Instrucciones =>
- 1) Responda estas preguntas según la crónica sobre Adolfo Torres:
(a) ¿A qué hora era la cita con el maestro?
(b) ¿Quién sirvió de puente para conseguir la entrevista?
(c) ¿Por dónde entraba el sol al estudio?
- 2) Traduzca al inglés esta oración de la crónica sobre Adolfo Torres: "Nos hizo seguir a su estudio lleno de pinturas, esculturas, pinceles, caballetes y nos pidió un momento para empezar la entrevista."
- 3) En la crónica sobre Adolfo Torres, reescriba de forma más breve el párrafo que empieza con "La cita con el maestro Adolfo Torres" y conserve sus datos principales.

Por Antonio María Alarcon Reyna
Especial para EL NUEVO LIBERAL
La cita con el maestro Adolfo Torres era a las once de la mañana y llegamos muy puntuales. Me acompañaba el poeta Jorge López Garcés, amigo del pintor y quien me había servido de puente para que el maestro nos abriera las puertas de su casa taller y nos concediera una entrevista. Por anticipado sabía que el artista payanés es alérgico a las grabadoras, los micrófonos y las cámaras, es decir a los periodistas y que nunca va a una emisora ni a un periódico y mucho menos a un estudio de televisión. Esperaba encontrarme con un tipo arisco, lacónico, monosilábico, y por supuesto, yo también estaba algo nervioso.
Pero cuando nos abrió la reja que separa el antejardín de su casa taller y recibí su apretón de manos cálido, afectuoso y recio, supe que ambos, sin proponérnoslo, empezábamos a romper el muro de nuestras mutuas prevenciones. Nos hizo seguir a su estudio lleno de pinturas, esculturas, pinceles, caballetes y nos pidió un momento para empezar la entrevista. Nos quedamos con Jorge recibiendo el sol que a borbotones se metía por los amplios ventanales ubicados al extremo derecho de la casa, mientras recorríamos en silenciosa contemplación los cuadros repartidos en todo el estudio del maestro.

Material =>
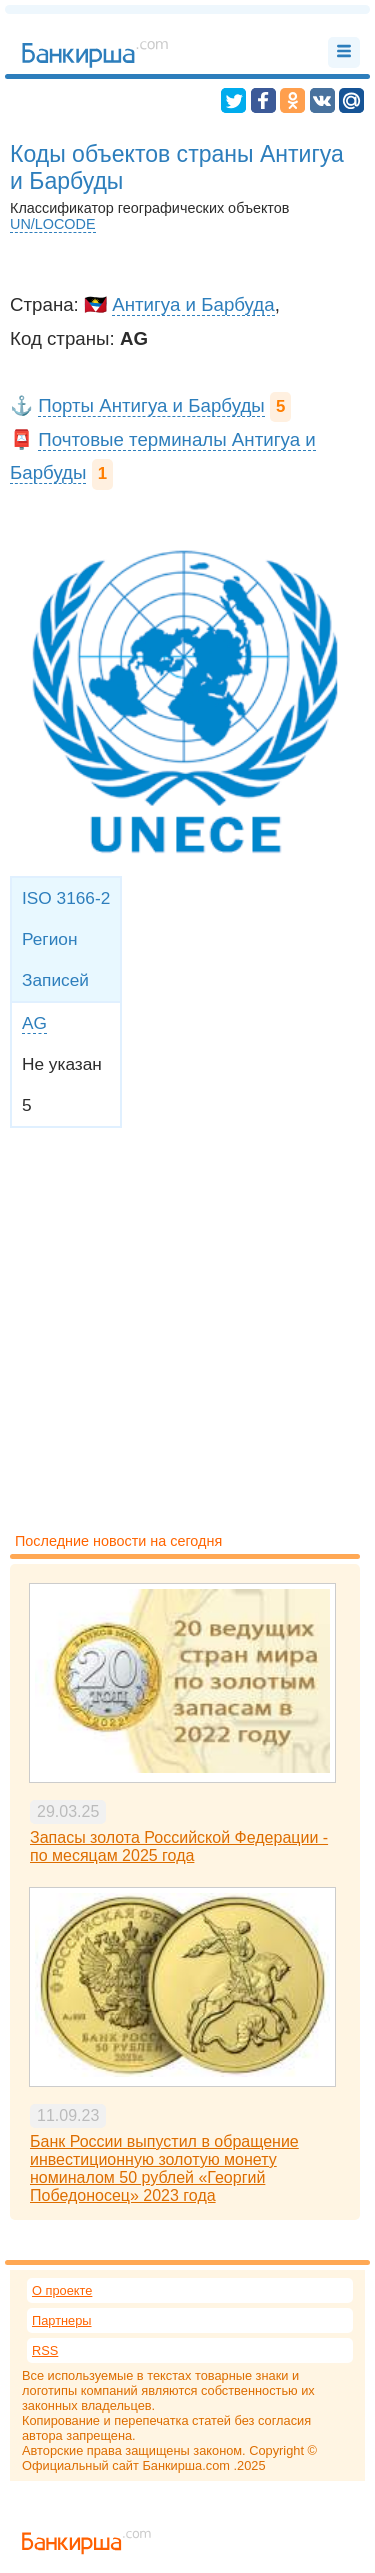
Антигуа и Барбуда (193, 304)
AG (34, 1023)
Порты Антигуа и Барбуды (151, 405)
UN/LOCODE (53, 224)
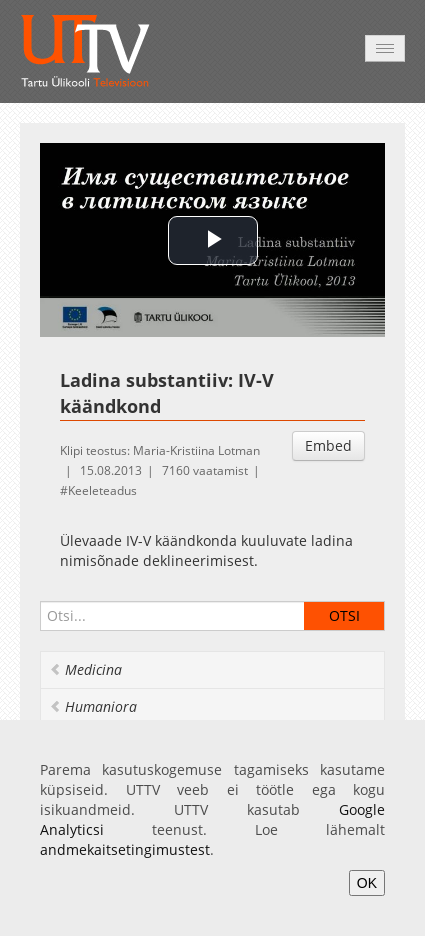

Respuestas =>
- 1)
(a) A las once de la mañana.
(b) El poeta Jorge López Garcés, amigo del pintor.
(c) Por los amplios ventanales ubicados al extremo derecho de la casa.

- 2) He had us go into his studio, full of paintings, sculptures, brushes and easels, and asked us for a moment before starting the interview.

- 3) Llegamos puntuales a la cita de las once de la mañana con el maestro Adolfo Torres. Me acompañaba el poeta Jorge López Garcés, amigo del pintor, que había conseguido que nos recibiera en su casa taller para una entrevista. Yo sabía que el artista payanés rechaza las grabadoras, los micrófonos, las cámaras y a los periodistas, y que nunca va a emisoras, periódicos ni estudios de televisión. Por eso esperaba a alguien arisco y lacónico, y estaba algo nervioso.